如何計算SQL Server 2008R2中從表(從第1行到結尾)的兩個日期之間的計數分鐘數(分鐘計算是星期一上午7點到星期五晚上7點)?如何計算除週末和假期外的兩個日期之間的分鐘數?

我想這樣的事情,但晚上7點後,週一不起作用

 DECLARE @StartDate DateTime='2015-06-12 13:03:00' 
    DECLARE @EndDate DateTime='2015-06-16 10:08:00' 

     IF DATEPART(WEEKDAY,@StartDate) = 1 
      SET @StartDate = DATEADD(HOUR,8,DATEADD(DAY,DATEDIFF(DAY,0,@StartDate),1)) 
     IF DATEPART(WEEKDAY,@StartDate) = 7 
      set @StartDate = DATEADD(HOUR,8,DATEADD(DAY,DATEDIFF(DAY,0,@StartDate),2)) 

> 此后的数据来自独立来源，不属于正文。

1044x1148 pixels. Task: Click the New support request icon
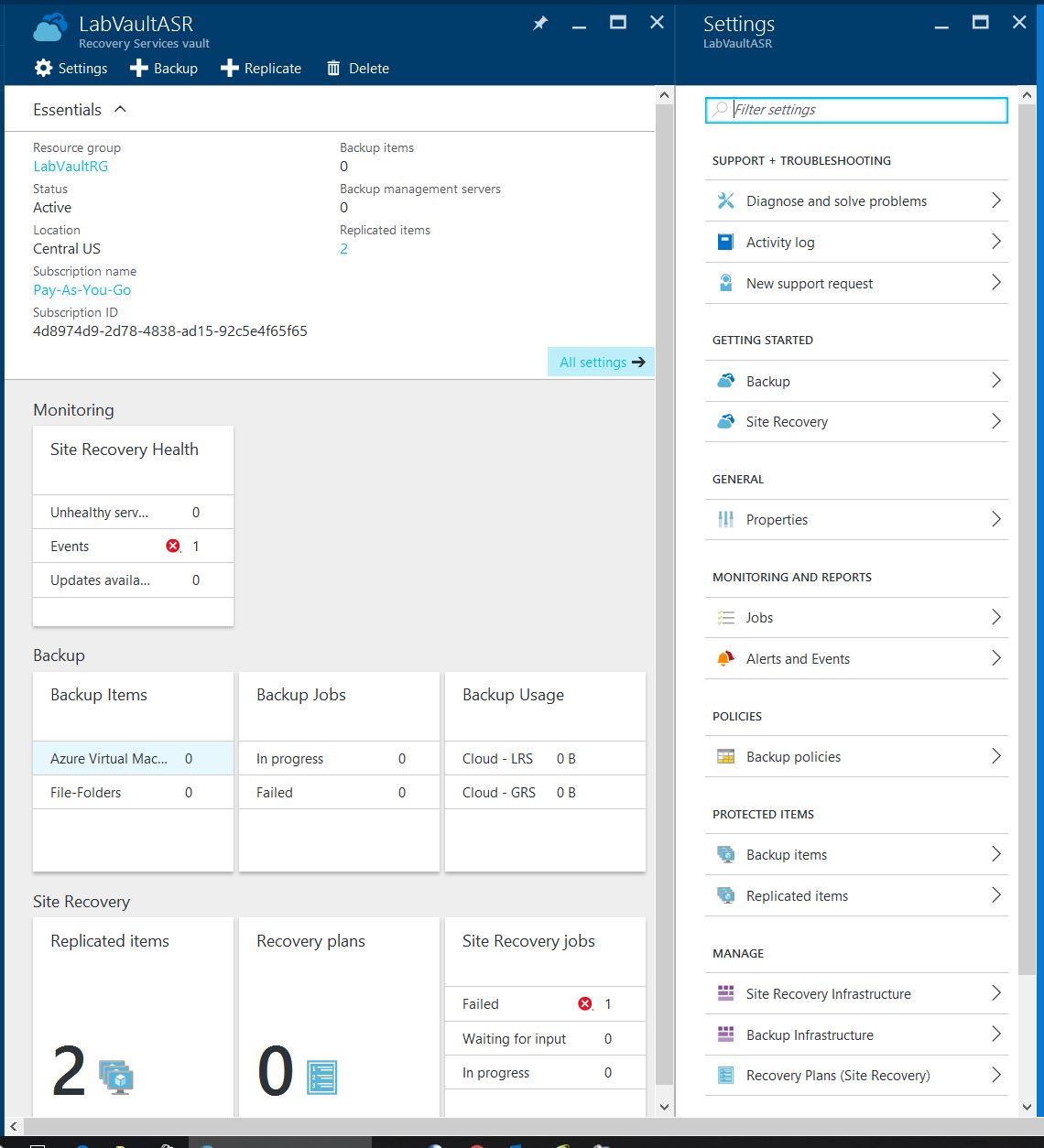click(725, 284)
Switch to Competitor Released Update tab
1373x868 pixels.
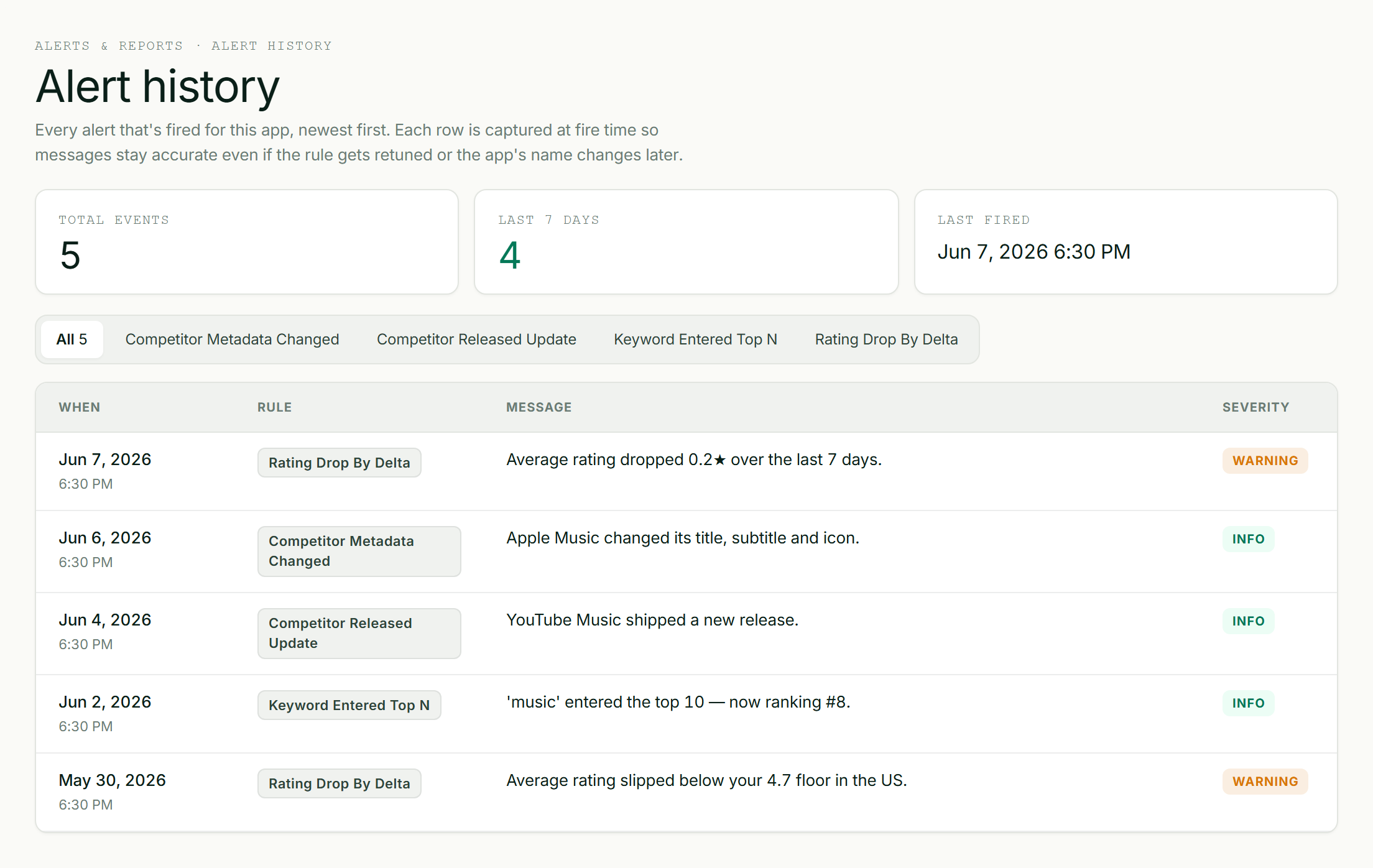[476, 339]
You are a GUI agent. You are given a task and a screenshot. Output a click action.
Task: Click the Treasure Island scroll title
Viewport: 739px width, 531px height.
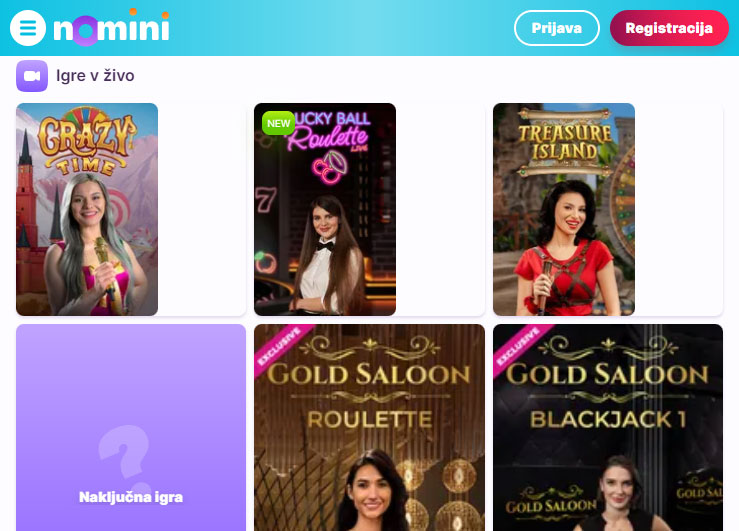click(564, 143)
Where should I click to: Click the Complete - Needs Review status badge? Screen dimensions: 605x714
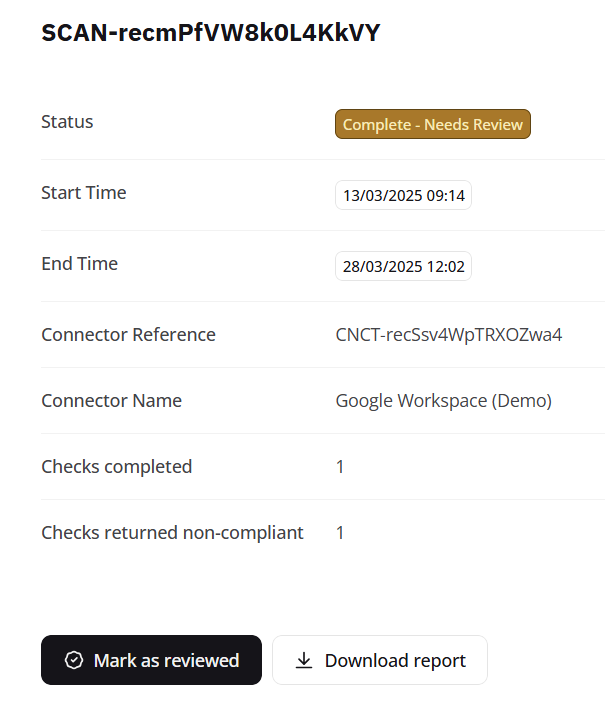coord(432,125)
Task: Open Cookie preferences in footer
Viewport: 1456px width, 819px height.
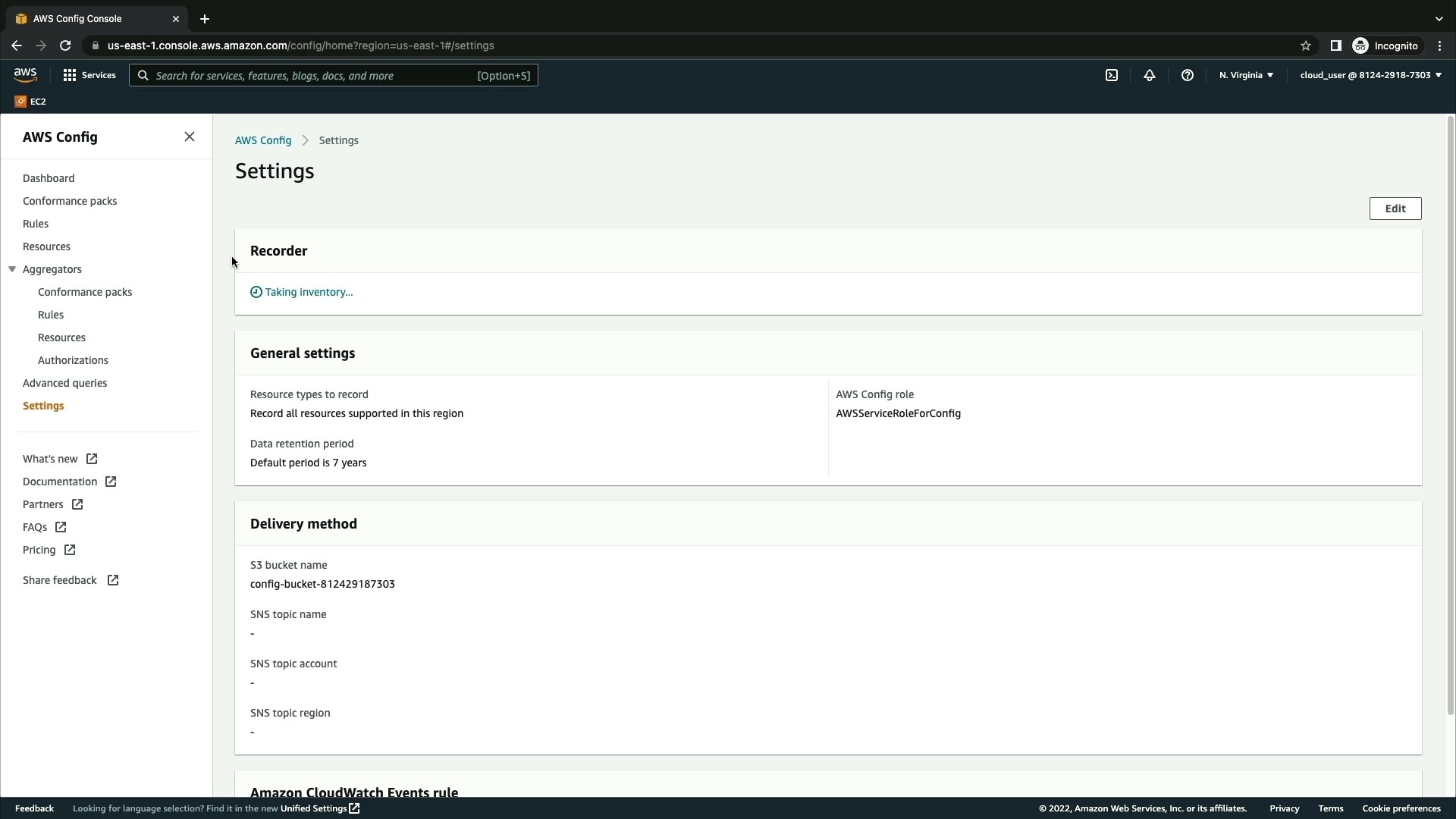Action: 1401,808
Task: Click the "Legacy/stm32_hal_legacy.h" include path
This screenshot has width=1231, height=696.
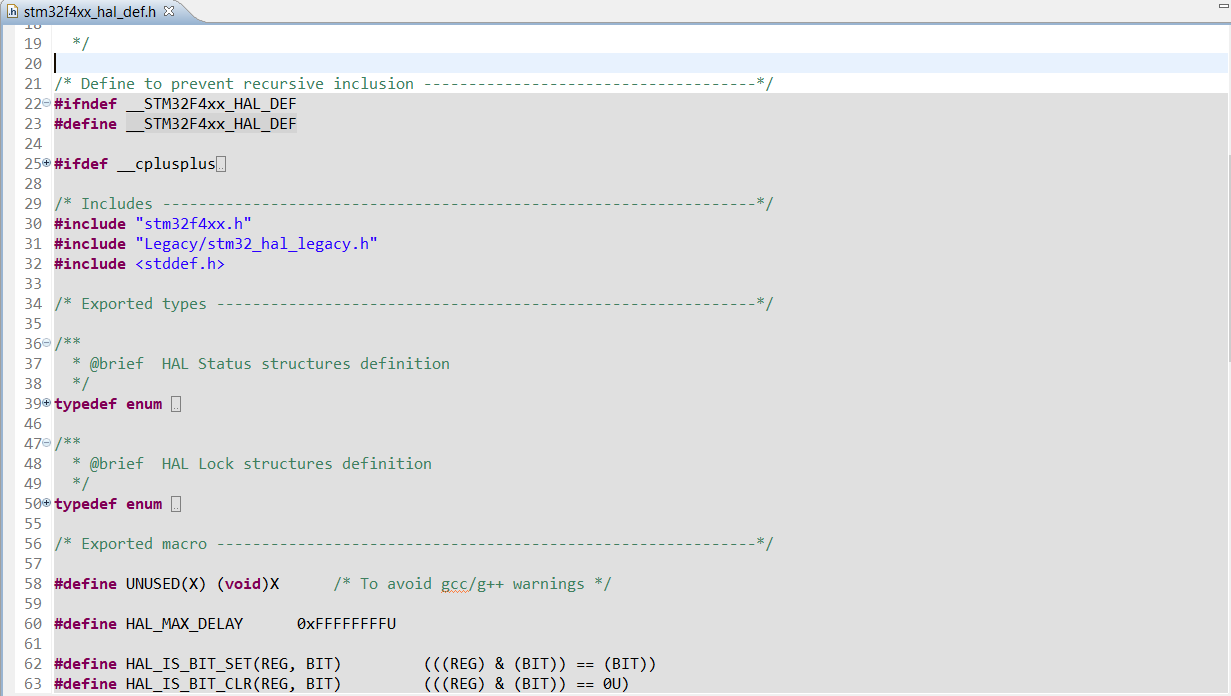Action: [256, 244]
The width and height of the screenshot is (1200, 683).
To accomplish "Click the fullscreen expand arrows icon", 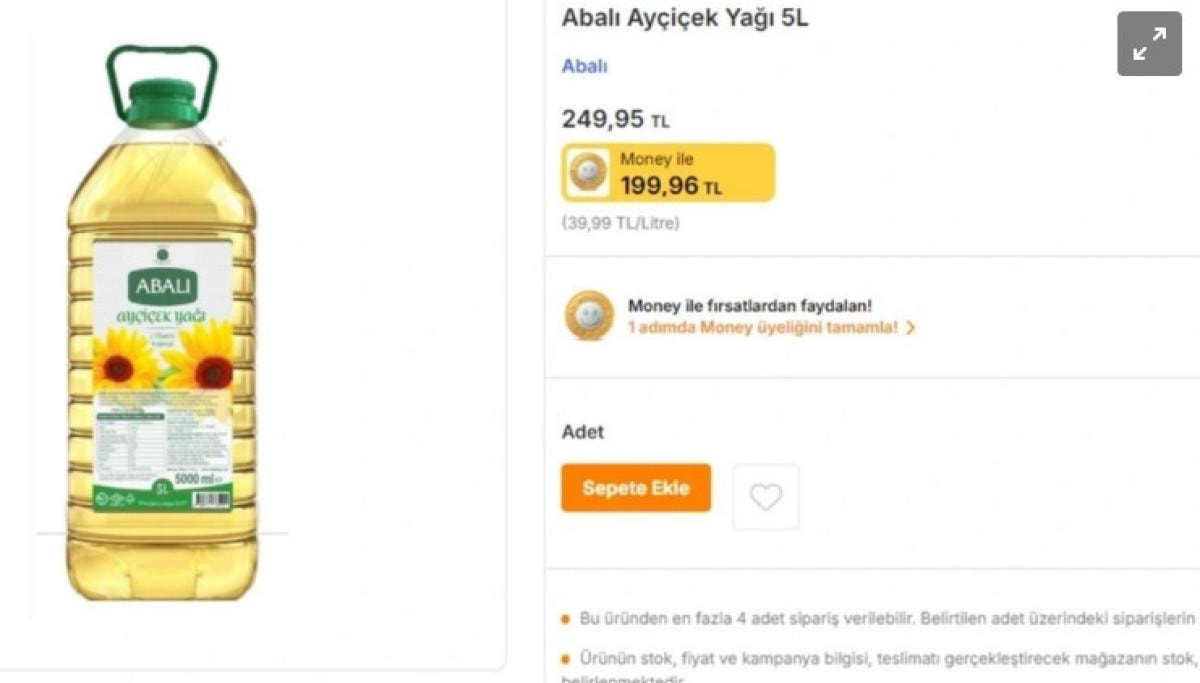I will pyautogui.click(x=1149, y=43).
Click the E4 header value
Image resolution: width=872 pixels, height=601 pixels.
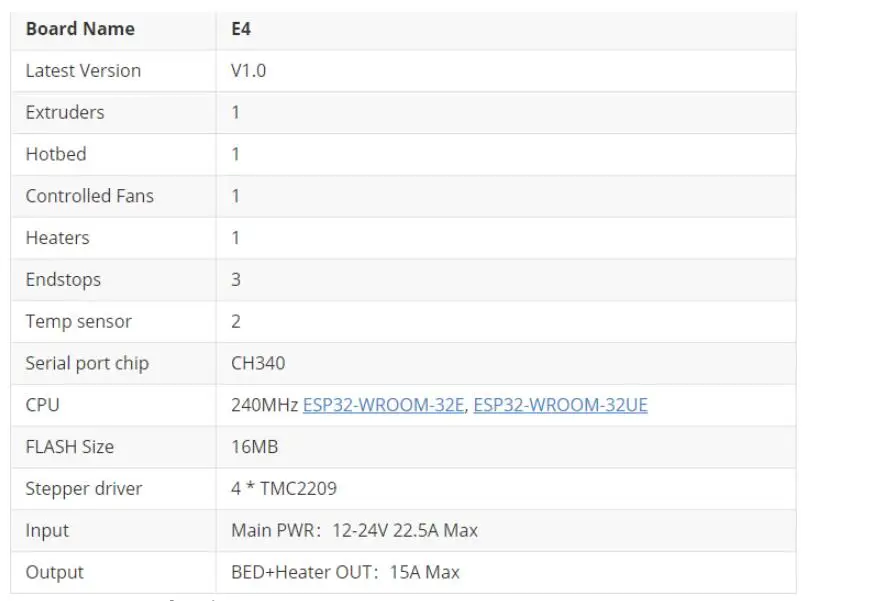point(241,29)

     IF DATEPART(WEEKDAY,@EndDate) = 1 
      SET @EndDate = DATEADD(HOUR,19,DATEADD(DAY,DATEDIFF(DAY,0,@EndDate),-2)) 
     IF DATEPART(WEEKDAY,@EndDate) = 7 
      SET @EndDate = DATEADD(HOUR,19,DATEADD(DAY,DATEDIFF(DAY,0,@EndDate),-1)) 

     IF DATEPART(WEEKDAY,@StartDate) = 2 AND DATEPART(HH, @StartDate)<8 
      SET @StartDate = DATEADD(HOUR, 8, DATEDIFF(DAY, 0, @StartDate)) 
     IF DATEPART(WEEKDAY,@EndDate) = 6 AND DATEPART(HH, @EndDate)>8 
      SET @EndDate = DATEADD(HOUR, 19, DATEDIFF(DAY, 0, @EndDate)) 

    Declare @WorkMin int 
    Set @WorkMin=DATEDIFF(MI,@StartDate,@EndDate)-(DATEDIFF(WEEK,@StartDate,@EndDate)*2880) 

    Print @WorkMin ----Out put is 2705 

    ---------Actual Minutes is 1985

上面的代碼是計算分鐘週五7之前AM.But我要排除那些minutes.So任何一個可以幫助我在這?

來源

2017-04-26 Malyadri

+1

SQL-Server或mysql或Oracle DB?標籤說,MySQL或Qoracle DB和你的問題要求爲SQL服務器 – Jens

+0

只需要爲SQL服務器 – Malyadri

+0

不是所有的國家都有相同的假期 –

回答

0

我得到了1985分鐘。說實話,我第一次按照你的規則寫了這個腳本,我發現這個腳本非常棒。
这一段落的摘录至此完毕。